AUTOMATING THE PROCESS FOR COMMERCIALIZATION
The process for generating this autologous DC immunotherapy has been consistent and robust for the RCC and HIV indications
during Phase II clinical trials. Elutriation and culture bags have moved key cellular processes to functionally closed, single-use
disposable units. However, some manipulations and processing are still performed using manual methods, including open manipulations
in biological safety cabinets. Although this approach may be feasible for the number of batches required for clinical trials,
it is not practical for commercial manufacturing because every patient requires a new batch of material to be produced.
Advanced RCC has a relatively low incidence of an estimated 9400 new cases in the US in 2010 (11–13). This number alone would
mean a considerable number of batches to manufacture per year. An HIV product would likely require manufacturing for more
than three times as many patients per year in the US, compared with an advanced RCC product. Even more staggering is the number
of patients for Provenge (sipuleucel-T), the first approved autologous cellular therapy produced by Dendreon. Provenge was
approved for metastatic castrate-resistant (i.e., hormone refractory) prostate cancer, an indication for which more than 100,000
patients are treated per year (11, 14). These numbers of batches per year require feasible processing methods to meet the
demands of commercial manufacturing for autologous cellular therapies.
If a company used the method described above to manufacture an autologous DC immunotherapy, which could generate years of
drug product with one leukapheresis, the process scale would remain the same for commercialization. The company would not
need to scale up for autologous therapies. The question would be how to scale out or address the throughput needed for commercialization.
Answering this question was the goal of an automation project that developed novel manufacturing equipment. The cornerstone
of the developed approach is the incorporation of single-use, functionally closed disposables throughout the process. This
method was recognized as crucial for autologous cellular-therapy manufacturing to eliminate cross-contamination concerns and
minimize turnaround time between processes, given the throughput needs.

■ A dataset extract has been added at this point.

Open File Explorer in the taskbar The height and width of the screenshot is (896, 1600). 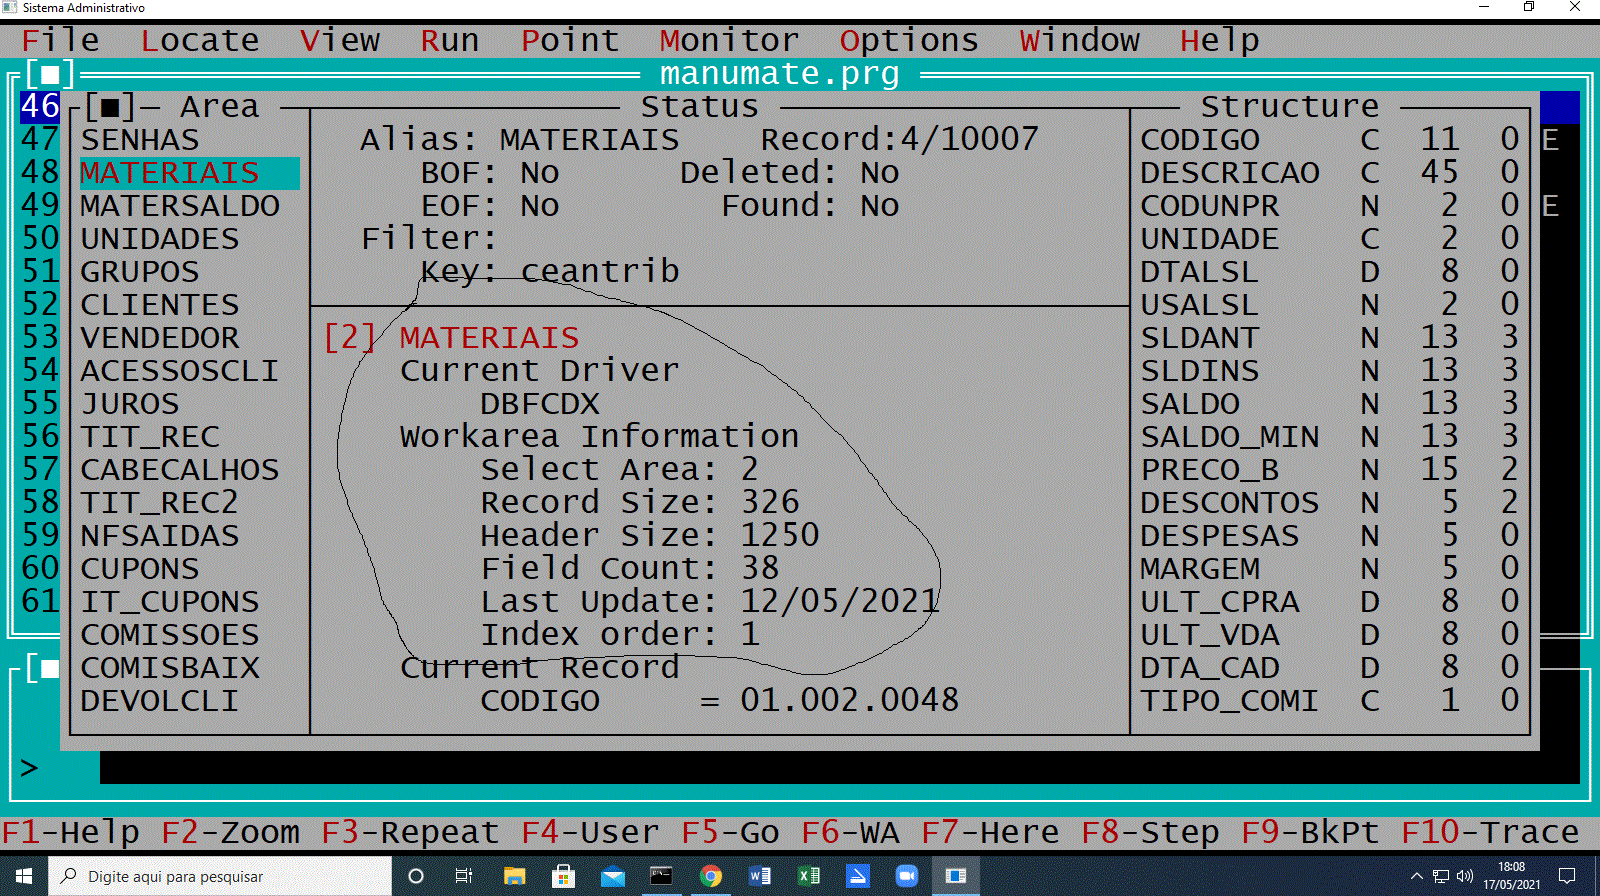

Automated cellular equipment. Personnel began the process by adapting the cellular processing methods to incorporate elutriation and culture bags. Equipment
to perform the remaining cellular-processing steps at the scale required for autologous cellular therapies, however, did not
exist. Therefore, two similar instruments were designed with the functionality to perform each of these process stages, including
processing the autologous plasma collected during the leukapheresis procedure for use in drug-product formulation, and designing
custom disposable sets to handle the nuances of each process. The reason for designing two instruments was to create one for
plasma and monocyte processing, which are less complex. The second instrument addressed the unique needs and volumes required
for mature DCs, such as the electroporation step, including handling the addition of precise volumes of RNA normalized to
the DC concentrations, and formulation.
The programming and disposables were designed so that reagents and the cellular inputs for each process were connected to
the appropriate disposable set using standard functionally closed disposable manipulation methods (e.g., tube welding). The
design incorporated the removal of culture bags or other process outputs using tube-sealing methods. Therefore, the cellular
equipment would never be exposed to patient material, and all products and processing will be closed, thus eliminating potential
contamination events and product losses resulting from open manipulations. Although it is always crucial to minimize batch
failures, the need is greater for autologous cellular therapies, given that each batch is specifically manufactured for a
patient, and the patient undergoes leukapheresis to provide the starting cellular material for manufacturing. Because the
high variability of the biological starting material influences manufacturing success, personnel need to incorporate any possible
additional controls during manufacturing to ensure the generation of product. Processing with single-use, functionally closed
disposables and automated methods is a way to significantly improve process control.
The development of the automated cellular equipment and associated disposable sets began with identifying the key processing
steps and needs. Moving from elutriation to culture (or freezing to thawing and then culture) required media-exchange steps
and the ability to resuspend and distribute cells in a functionally closed disposable component. Similarly, harvesting the
DCs, electroporation, culturing following electroporation, and final formulation all required cell-concentration and media-exchange
steps. Methods for reliably and accurately addressing this manipulation of cells were developed for even the small-volume
manipulations required for electroporation or formulation (i.e., 5–30 mL) while not compromising processing time when large-volume
manipulations (large volume for an autologous cellular therapy means as much as 5 L) are required. Overall, the time required
for cellular processing using automated equipment is similar to that for the manual methods. The majority of the time required
for cellular processing, however, is dedicated to incubation to generate DCs from monocytes, followed by culturing for maturation
and culturing for recovery after electroporation.